Tâches à réaliser »
[1] Recopiez fidèlement le passage du texte sur la naissance des lunes de Mars qui va de « Mariko et Kevin » à « au second plan). ».
[2] Reprenez le texte sur la naissance des lunes de Mars à la suite de sa dernière phrase et poursuivez-le.

Notre planète voisine a deux satellites naturels, Phobos et Deimos[1]. Ce ne sont pas des astéroïdes captés au vol. Leur naissance est racontée, preuves à l’appui, dans un article de la revue Nature Geoscience du 4 juillet. Quelques centaines de millions d’années après sa formation, Mars a été frappée par une protoplanète, plus petite. Ce méga-choc a éjecté des matériaux, qui se sont mis à tourner en orbite : en une trentaine d’heures, un disque d’accrétion est apparu autour de Mars. Les deux satellites d’aujourd’hui sont nés de ces poussières. Deux physiciens rennais sont au cœur de cette découverte, signée par une équipe internationale.
Mariko et Kevin Dunseath ont retracé le scénario de la naissance des lunes de Mars, grâce au calcul scientifique. Ils ont utilisé des outils de pointe en simulation numérique. Leur programme a tourné pendant plusieurs jours sur le "cluster de calcul" de l'IPR (l'armoire d'ordinateurs au second plan).

Liste fournie »

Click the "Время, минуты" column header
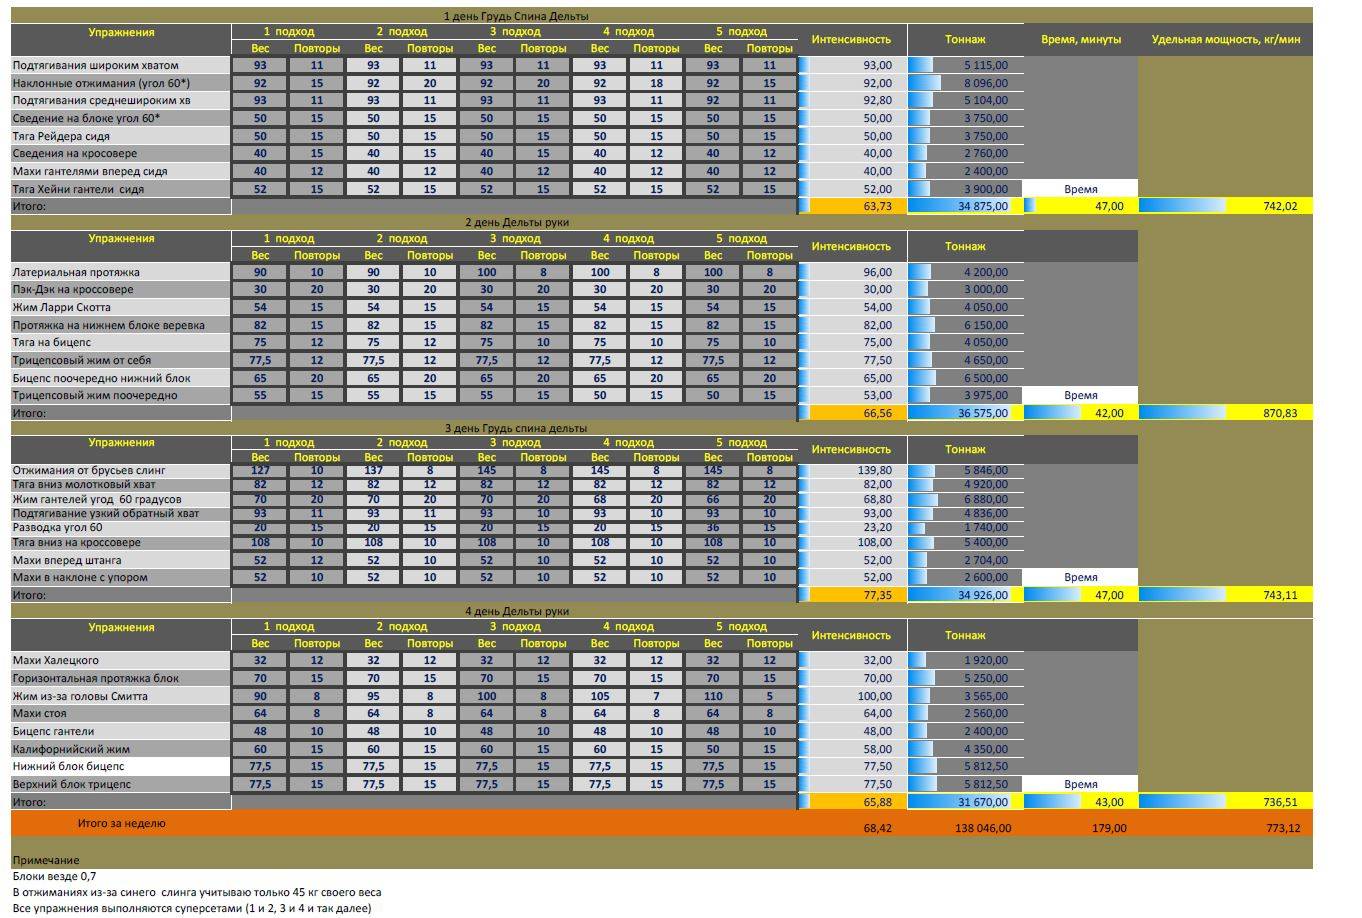The image size is (1362, 918). 1081,40
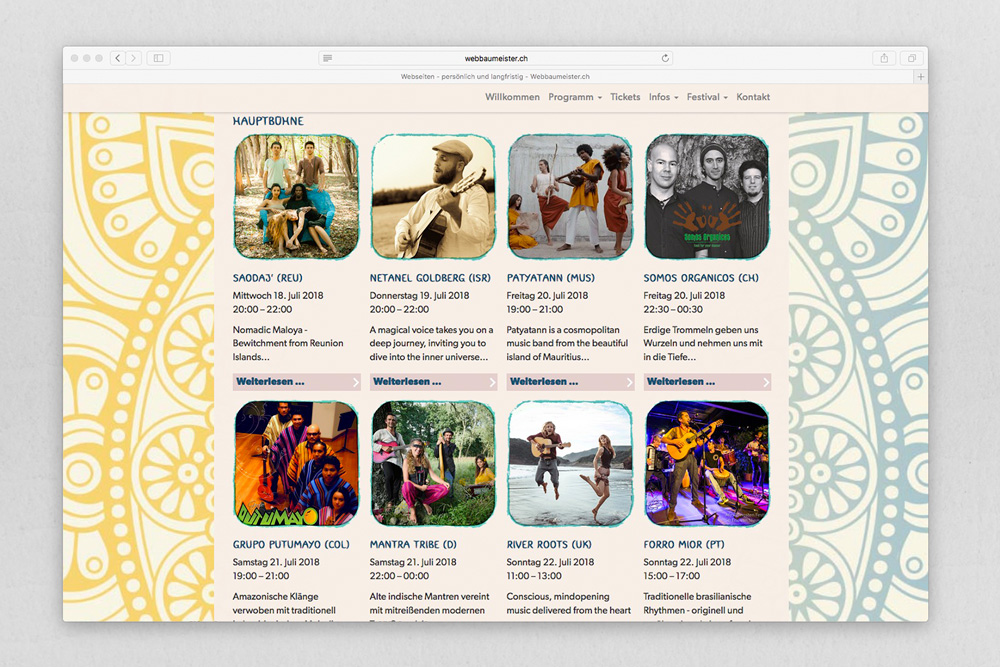Show all tabs overview button
Screen dimensions: 1000x667
(911, 59)
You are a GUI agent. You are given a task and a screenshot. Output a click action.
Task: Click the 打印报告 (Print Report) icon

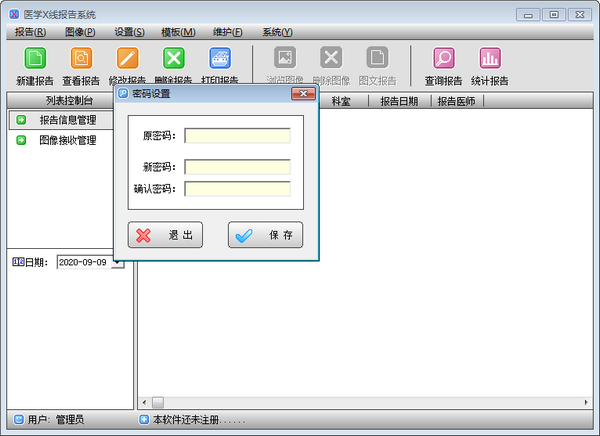click(220, 60)
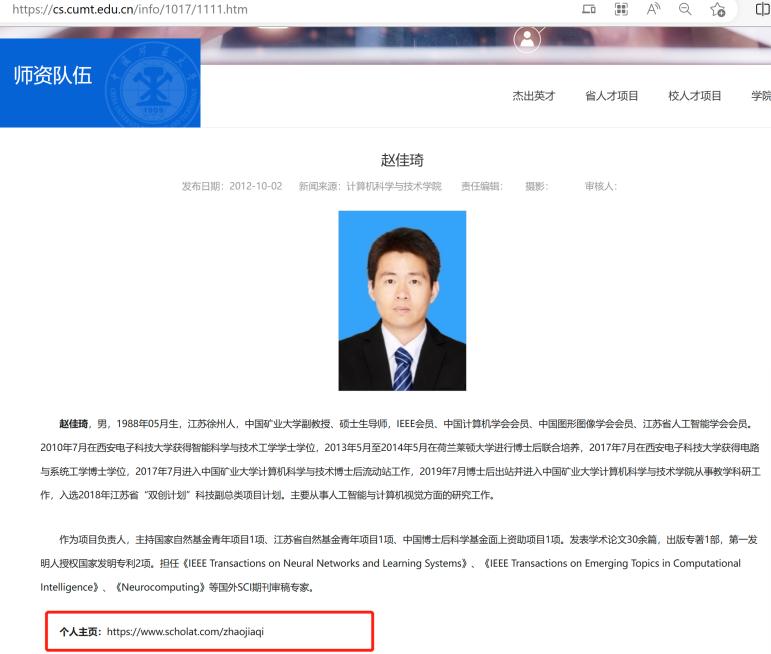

Résultats des tâches »
[1]
Mariko et Kevin Dunseath ont retracé le scénario de la naissance des lunes de Mars, grâce au calcul scientifique. Ils ont utilisé des outils de pointe en simulation numérique. Leur programme a tourné pendant plusieurs jours sur le "cluster de calcul" de l'IPR (l'armoire d'ordinateurs au second plan).

[2]
Nicolas Guillas
Comprendre l’histoire des deux lunes de Mars était l’objectif des planétologues Pascal Rosenblatt, de l’Observatoire royal de Belgique, et Sébastien Charnoz, de l’Institut de physique du globe. Le premier est un expert de Mars, dont il a déterminé la masse, le second est l’un des meilleurs connaisseurs des lunes et des anneaux de Saturne. En janvier 2015, ils ont fait appel à Mariko Terao Dunseath et Kevin Dunseath, professeur de physique et chargé de recherche CNRS, à l’Institut de physique de Rennes (IPR). Ce couple de scientifiques, spécialistes de la physique quantique, est expert en simulation numérique, appliquée aux processus atomiques. « Pascal Rosenblatt voulait simuler l’accrétion du disque externe de Mars, suite à un impact géant », explique Mariko Terao Dunseath.
Des centaines de lunes
Le méga-choc, ainsi que l’accrétion du disque interne (la partie la plus proche de Mars, où la densité de particules en orbite est élevée), avaient déjà été simulés. En vain. Cela ne permettait pas d’expliquer la formation de Phobos et Deimos, avec leurs masses, leurs orbites et leurs positions d’aujourd’hui. Les planétologues avaient déjà montré, grâce à des calculs, que des lunes s’étaient formées, à partir des matériaux du disque d’accrétion : en quelques dizaines d’années, dans une gigantesque rotation orbitale, des centaines de lunes minuscules se sont progressivement agglomérées. Ils ont formé trois ou quatre corps, plus gros, et une grande lune, jusqu’à la distance de 4 rayons martiens. Mais ces astres, qui se sont d’abord éloignés, sont restés proches de Mars, sous une distance critique, appelée l’orbite synchrone (à 6 rayons martiens) : ils ont fini par se désintégrer, en retombant vers le sol martien. Alors, comment expliquer d’où viennent Phobos (distant aujourd’hui de 3 rayons martiens du sol) et Deimos (à 7 rayons) ?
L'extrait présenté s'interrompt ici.